## Zu erledigen
Schreibe aus dem Text zur Mobilmachung unten alles von „31.7.14 mittags: Gesamtmobilmachung“ bis einschließlich „Gesamtmobilmachung in Belgien.“ wortgetreu ab.

## Quelle
Wir haben schon immer mit voller Deutlichkeit darauf hingewiesen, dass die frühzeitige Mobilmachung der Grenztruppen, aber auch der Armee überhaupt, für uns die Grundbedingung unserer Sicherheit ist. Das EMD hat sich in dem Schreiben betreffend die Übungen der Grenztruppen 1938 vom 17.9.38 selbst dazu wie folgt geäussert: «Mit Ihnen sind wir der Auffassung, dass der Grundsatz einer möglichst frühzeitigen Mobilmachung die beste Gewähr bietet, die heute noch bestehenden Mängel, die hauptsächlich dem verhältnismässig losen Gefüge der Grenztruppen entspringen, zu beheben.» Als sich aber in den Tagen, da dieses Schreiben an uns abging, der praktische Gefahrsfall zeigte, schien man beim EMD nichts mehr von dieser seiner eigenen Auffassung wissen zu wollen.
Wir waren sogar im Gegenteil weniger weit als im Jahre 1914. Bekanntlich sind 1914 vor Erlass der allgemeinen Mobilmachung weder in Frankreich noch in Deutschland Reservisten in grösserem Maßstabe eingezogen worden; die deutsche und die französische Armee befanden sich also noch am 1. August 1914 morgens durchaus auf Friedensfuss. Trotzdem haben wir als erste, nämlich mehrere Stunden vor Deutschland und Frankreich, die Mobilmachung der gesamten Armee verfügt.
Das mag folgende Aufstellung über die Massnahmen des Jahres 1914 beweisen:
30.7.14 abends: Gesamtmobilmachung in Russland
Aufstellung des Grenzschutzes in Frankreich
31.7.14 morgens: Pikettstellung der Schweiz. Armee und Aufgebot der
Grenzbewachung auf 1.8.
31.7.14 mittags: Gesamtmobilmachung in Österreich-Ungarn. Zustand drohender Kriegsgefahr (Anordnung des Grenzschutzes) in Deutschland.
Gesamtmobilmachung in Belgien.
1.8.14 0830: Gesamtmobilmachung der Schweiz. Armee.
1.8.14 1630: Gesamtmobilmachung in Frankreich.
1.8.14 1700: Gesamtmobilmachung in Deutschland.
2.8.14: Mobilmachung der englischen Flotte.
4.8.14: Mobilmachung der englischen Armee.
Es zeigt sich also mit voller Deutlichkeit, dass im Jahre 1914 unsere Grenzbewachung aufgeboten wurde, bevor Deutschland die seinige angeordnet hatte, und die Mobilmachung beschlossen wurde, bevor unsere beiden wichtigsten Nachbarn die ihrige anordneten. Trotz alledem wären wir zu spät gekommen, wenn gegen uns etwas beabsichtigt gewesen wäre, denn bekanntlich überreichte Deutschland das Ultimatum an Belgien, durch welches der freie Durchmarsch verlangt wurde, schon am 2. August, also am Vorabend unseres ersten Mobilmachungstages, und der Einmarsch der Deutschen in Belgien fand am 4. August 0930 statt, also zu einem Zeitpunkt, wo unsere Armee sich noch in voller Mobilmachung befand.

## Bereitgestellte Daten
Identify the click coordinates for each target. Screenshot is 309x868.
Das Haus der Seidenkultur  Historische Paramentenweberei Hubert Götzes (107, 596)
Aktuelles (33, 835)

## Antwort zur Aufgabe
31.7.14 mittags: Gesamtmobilmachung in Österreich-Ungarn. Zustand drohender Kriegsgefahr (Anordnung des Grenzschutzes) in Deutschland.
Gesamtmobilmachung in Belgien.